Scientists had discovered new evidence of lunar rocks suggesting that the moon was likely formed more than 4 billion years ago when a Mars-sized body slammed into the proto-Earth.
More than 50 years ago, a NASA-led team analyzed moon rocks carried back to Earth by Apollo astronauts. The crew found more proof of the "giant impact theory" by concentrating on the quantity and form of chlorine in the rocks, a recent study states, by analyzing the samples with specialized methods not available to researchers in the 1960s and 1970s.
Compared to Earth, which sports more "light" chlorine, the researchers discovered that the moon has a higher concentration of "heavy" chlorine. The words "heavy" and "light" refer to forms, identified as isotopes, of the chlorine atom that has different neutron numbers in their nuclei.
Earth was only able to remain intact soon after the mammoth impact happened, while parts of both worlds that were blasted into orbit converged to form the moon. At first, each of these blobby bodies held a combination of light and heavy chlorine isotopes; however, as Earth's gravity pulled on the newly-forming body, the balance started to shift.

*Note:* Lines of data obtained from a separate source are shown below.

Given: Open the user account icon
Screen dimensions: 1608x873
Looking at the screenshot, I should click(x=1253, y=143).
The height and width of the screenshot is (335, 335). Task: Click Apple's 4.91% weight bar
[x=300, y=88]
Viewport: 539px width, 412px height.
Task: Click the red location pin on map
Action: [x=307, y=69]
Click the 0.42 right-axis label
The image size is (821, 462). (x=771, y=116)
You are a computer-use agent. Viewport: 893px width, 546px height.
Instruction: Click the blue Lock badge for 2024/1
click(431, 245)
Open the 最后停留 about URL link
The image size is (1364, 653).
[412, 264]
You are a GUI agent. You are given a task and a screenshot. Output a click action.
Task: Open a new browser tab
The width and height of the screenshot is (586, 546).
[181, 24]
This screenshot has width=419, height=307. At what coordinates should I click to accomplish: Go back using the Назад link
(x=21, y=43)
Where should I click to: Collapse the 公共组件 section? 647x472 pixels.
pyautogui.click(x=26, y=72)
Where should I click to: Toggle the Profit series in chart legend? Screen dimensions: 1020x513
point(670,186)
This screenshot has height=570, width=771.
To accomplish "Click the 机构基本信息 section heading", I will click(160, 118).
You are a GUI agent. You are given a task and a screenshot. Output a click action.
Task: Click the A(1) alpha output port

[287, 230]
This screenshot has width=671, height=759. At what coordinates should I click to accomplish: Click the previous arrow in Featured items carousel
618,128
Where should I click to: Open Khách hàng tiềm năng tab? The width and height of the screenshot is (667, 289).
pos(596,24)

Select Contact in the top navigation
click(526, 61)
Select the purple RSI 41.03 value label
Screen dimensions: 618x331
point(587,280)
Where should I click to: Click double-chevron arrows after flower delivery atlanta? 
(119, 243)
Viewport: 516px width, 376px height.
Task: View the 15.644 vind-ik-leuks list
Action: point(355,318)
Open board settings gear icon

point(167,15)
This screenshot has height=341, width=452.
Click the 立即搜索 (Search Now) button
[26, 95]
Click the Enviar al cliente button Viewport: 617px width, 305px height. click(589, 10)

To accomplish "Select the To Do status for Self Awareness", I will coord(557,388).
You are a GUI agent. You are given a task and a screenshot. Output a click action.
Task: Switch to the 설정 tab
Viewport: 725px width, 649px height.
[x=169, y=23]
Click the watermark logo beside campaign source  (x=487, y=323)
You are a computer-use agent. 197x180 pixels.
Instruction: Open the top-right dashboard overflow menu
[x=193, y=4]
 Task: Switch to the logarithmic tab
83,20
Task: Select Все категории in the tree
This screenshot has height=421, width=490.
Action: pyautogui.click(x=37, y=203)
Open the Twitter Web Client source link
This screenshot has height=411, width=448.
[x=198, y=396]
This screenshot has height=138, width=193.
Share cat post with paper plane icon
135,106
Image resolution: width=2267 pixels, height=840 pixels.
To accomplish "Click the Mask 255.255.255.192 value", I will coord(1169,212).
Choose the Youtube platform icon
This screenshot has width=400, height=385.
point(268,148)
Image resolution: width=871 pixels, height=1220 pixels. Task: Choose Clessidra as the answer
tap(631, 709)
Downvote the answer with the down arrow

Earth tugged up the lighter chlorine toward itself as the celestial bodies began to assume new form after the collision, making the heavier chlorine on the moon tougher to shift. Compared to a heavier isotope, this left the moon stripped of lighter chlorine.
"There's a huge difference between the modern elemental makeup of the Earth and moon, and we wanted to know why," study co-author Justin Simon, a NASA planetary scientist, said in a statement. "Now, we know that the moon was very different from the start, and it's probably because of the 'giant impact' theory."
By looking at other elements that are halogens in the same chemical family as chlorine, the researchers have tested their interpretation. Also, other "light" halogens on the moon are less plentiful, and the team did not find any pattern that would indicate the loss was caused by a later event.
The new report was published in the Proceedings of the National Academy of Sciences this month. Anthony Gargano, a graduate fellow at NASA's discovery and exploration science division for astromaterials at the Johnson Space Center in Houston, led it.
In favor of the giant impact theory, which was first proposed decades ago, the study contributes to a growing mountain of chemical evidence. Research published in March of this year, for instance, used high-precision oxygen isotope measurements to demonstrate that Earth and moon rocks are likely to be far more distinct from each other than previously thought.